_Problem requirements_.
Below are entries. Copy exactly the lines running from the line that holds "Viewport: 1243px width, 724px height." to the line that holds "Given: Click the Pros text Easy format", with both ends included.

_Record set_.
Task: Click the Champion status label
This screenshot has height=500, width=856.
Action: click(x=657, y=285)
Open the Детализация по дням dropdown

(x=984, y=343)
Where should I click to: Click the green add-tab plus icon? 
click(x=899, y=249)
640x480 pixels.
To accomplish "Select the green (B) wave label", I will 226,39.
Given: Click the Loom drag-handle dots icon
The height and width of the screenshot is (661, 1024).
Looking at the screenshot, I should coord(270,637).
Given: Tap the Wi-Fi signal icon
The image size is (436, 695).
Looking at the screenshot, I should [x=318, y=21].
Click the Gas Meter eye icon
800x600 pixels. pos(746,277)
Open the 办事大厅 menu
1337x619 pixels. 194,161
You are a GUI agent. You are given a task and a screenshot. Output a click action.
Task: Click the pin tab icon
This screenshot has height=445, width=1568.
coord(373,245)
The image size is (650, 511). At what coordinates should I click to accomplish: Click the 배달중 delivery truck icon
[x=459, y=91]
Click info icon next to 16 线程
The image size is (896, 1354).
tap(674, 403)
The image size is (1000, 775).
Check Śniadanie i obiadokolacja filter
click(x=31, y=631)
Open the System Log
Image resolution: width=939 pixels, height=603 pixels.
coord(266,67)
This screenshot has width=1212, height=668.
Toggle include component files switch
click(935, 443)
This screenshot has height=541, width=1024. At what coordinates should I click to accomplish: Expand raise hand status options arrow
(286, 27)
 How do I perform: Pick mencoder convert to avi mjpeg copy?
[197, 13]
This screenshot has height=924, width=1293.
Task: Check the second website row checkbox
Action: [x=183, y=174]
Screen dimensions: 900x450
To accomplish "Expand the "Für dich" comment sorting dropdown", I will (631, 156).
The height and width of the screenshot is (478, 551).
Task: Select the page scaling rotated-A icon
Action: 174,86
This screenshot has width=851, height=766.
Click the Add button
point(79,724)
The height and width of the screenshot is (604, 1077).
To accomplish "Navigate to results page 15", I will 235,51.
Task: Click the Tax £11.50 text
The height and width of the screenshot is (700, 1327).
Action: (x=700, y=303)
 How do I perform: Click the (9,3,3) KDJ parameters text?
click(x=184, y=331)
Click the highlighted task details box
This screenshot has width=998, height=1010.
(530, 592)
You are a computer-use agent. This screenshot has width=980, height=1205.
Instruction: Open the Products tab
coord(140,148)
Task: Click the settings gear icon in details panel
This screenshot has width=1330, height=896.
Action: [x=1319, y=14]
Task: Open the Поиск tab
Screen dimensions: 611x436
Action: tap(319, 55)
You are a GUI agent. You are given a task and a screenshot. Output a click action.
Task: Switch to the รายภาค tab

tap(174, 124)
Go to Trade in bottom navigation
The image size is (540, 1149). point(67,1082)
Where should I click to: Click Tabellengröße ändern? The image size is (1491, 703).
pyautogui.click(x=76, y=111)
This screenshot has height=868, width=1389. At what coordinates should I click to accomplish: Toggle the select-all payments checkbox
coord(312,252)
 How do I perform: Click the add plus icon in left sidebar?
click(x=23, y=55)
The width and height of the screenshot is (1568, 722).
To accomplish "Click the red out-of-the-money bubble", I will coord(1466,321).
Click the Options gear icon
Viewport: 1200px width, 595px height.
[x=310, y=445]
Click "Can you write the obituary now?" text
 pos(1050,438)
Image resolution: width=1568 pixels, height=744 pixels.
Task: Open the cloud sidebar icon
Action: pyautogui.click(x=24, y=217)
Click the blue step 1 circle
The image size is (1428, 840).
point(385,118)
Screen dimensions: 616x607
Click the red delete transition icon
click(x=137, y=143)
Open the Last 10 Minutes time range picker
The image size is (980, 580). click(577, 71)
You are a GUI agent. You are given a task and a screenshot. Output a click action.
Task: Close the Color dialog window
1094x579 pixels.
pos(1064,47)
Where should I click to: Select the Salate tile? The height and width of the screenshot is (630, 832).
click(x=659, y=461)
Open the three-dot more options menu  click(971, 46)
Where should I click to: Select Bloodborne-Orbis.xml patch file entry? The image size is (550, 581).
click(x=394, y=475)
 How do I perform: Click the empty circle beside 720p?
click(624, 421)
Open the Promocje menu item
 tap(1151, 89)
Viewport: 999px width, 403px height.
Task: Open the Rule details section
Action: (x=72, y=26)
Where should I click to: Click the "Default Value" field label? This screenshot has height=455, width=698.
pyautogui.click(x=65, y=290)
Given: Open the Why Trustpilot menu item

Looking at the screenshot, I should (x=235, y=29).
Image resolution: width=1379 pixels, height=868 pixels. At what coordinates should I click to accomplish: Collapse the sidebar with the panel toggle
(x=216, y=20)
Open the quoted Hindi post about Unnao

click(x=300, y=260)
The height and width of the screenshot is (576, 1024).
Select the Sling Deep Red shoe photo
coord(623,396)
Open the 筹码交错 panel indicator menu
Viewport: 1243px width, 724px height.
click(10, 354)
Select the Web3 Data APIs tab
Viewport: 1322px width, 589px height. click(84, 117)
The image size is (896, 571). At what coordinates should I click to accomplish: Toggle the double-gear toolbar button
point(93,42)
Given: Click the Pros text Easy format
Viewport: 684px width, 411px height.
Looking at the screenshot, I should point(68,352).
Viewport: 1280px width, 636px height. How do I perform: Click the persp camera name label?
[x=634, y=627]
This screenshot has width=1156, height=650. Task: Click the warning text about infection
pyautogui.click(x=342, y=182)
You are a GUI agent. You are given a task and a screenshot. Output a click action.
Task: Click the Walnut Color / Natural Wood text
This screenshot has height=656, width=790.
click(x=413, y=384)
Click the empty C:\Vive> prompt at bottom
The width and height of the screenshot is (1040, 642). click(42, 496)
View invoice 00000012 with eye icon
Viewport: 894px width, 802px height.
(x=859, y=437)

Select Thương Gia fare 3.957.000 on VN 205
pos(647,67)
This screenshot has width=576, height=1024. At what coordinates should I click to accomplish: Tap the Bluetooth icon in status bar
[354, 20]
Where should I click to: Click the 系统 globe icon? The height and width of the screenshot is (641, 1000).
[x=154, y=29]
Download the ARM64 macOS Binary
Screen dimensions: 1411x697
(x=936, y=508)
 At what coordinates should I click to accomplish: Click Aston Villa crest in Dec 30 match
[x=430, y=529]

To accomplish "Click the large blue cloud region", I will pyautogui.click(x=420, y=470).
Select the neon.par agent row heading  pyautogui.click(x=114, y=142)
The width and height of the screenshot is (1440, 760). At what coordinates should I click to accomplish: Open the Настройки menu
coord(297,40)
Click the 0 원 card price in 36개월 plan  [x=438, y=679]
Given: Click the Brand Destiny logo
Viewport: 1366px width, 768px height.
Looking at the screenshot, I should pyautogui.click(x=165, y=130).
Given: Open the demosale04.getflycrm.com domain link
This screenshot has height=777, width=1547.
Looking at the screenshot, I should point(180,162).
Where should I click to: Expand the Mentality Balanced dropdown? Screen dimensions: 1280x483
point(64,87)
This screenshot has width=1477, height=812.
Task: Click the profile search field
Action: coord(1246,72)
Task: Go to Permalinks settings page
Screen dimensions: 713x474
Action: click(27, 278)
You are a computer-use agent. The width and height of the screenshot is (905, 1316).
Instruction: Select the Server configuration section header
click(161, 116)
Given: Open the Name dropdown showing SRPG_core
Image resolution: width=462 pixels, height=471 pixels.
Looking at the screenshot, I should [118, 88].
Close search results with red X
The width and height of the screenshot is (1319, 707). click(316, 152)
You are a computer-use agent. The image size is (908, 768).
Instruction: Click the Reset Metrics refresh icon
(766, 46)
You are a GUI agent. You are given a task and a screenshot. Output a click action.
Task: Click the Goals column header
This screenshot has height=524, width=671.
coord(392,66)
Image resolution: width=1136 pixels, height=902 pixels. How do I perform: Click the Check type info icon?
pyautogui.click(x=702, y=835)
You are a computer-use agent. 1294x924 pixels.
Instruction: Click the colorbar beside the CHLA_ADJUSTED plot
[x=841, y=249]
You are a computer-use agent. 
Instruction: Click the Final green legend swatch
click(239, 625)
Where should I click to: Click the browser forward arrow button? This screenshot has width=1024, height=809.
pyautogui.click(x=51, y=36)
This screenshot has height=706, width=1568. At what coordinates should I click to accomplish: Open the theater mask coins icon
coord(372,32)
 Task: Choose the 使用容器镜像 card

_Answer_.
Viewport: 1243px width, 724px height.
click(10, 354)
Select the Web3 Data APIs tab
Viewport: 1322px width, 589px height. click(84, 117)
The image size is (896, 571). At what coordinates should I click to accomplish: Toggle the double-gear toolbar button
point(93,42)
Given: Click the Pros text Easy format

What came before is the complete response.